Durch Intervention der Mutter konnte sie dann doch ihre Prüfung machen, studierte Deutsch und Russisch an der Hochschule. Sie durfte nicht als Englischlehrerin nach Rostock, die Behörden ließen sie zu keiner Zeit aus Güstrow heraus.

Die Eltern führten einen Karrussellbetrieb. "Wir waren privat", erzählt Mutter Anneliese, "das hat der SED überhaupt nicht gepasst". Das galt auch für ihr Westfernsehen und ihre politische Einstellung. Sie waren dabei, als auch die Güstrower im Herbst mit Kerzen auf die Straße gingen. Die Kameras richteten sich auf Leipzig, "aber damals haben überall in der DDR die Bürger protestiert".

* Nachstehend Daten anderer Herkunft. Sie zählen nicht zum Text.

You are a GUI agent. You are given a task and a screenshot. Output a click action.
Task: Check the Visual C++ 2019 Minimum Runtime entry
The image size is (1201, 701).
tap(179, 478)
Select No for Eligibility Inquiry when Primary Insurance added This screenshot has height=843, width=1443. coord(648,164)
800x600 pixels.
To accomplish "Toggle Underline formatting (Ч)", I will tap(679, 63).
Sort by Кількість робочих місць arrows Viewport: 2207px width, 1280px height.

Die Eltern zogen 1993 zur Tochter nach Neuburg. Es sei auch im Westen alles andere als leicht gewesen, sagt die Mutter, "aber wir haben es schon richtig gemacht". Erika Müller arbeitet heute als Deutsch- und Soziallehrerin und würde gerne wissen, wer sie damals in Mecklenburg-Vorpommern ständig angeschwärzt hat. Die Gauck-Behörde teilte aber mit, dass es über sie keine Akte gebe.

Von Leipzig ins Moos

Den Wechsel in den Westen nicht bereut hat auch Karen Johannsen. Die heute 43-jährige Frau hatte im März 1990 ihre Leipziger Heimat verlassen. Sie hatte bittere Erfahrungen im Stasistaat gemacht, die Mutter war sogar ausgewiesen worden. Die Deutschlehrerin lernte um, studierte Volkswirtschaft und fand Anstellung bei der Stadt München. Seit acht Jahren lebt sie mit Familie im Donaumoos, ist verbeamtet im Landratsamt Neuburg und zählt zu den Stützen des neuen Landrats Roland Weigert.

Ein- bis zweimal jährlich geht‘s zurück in die alte Heimat nach Sachsen – zum Familientreffen. Im Donaumoos fühlt sich die Leipzigerin wohl. Sogar den dichten Nebel nimmt sie als "romantisch" hin.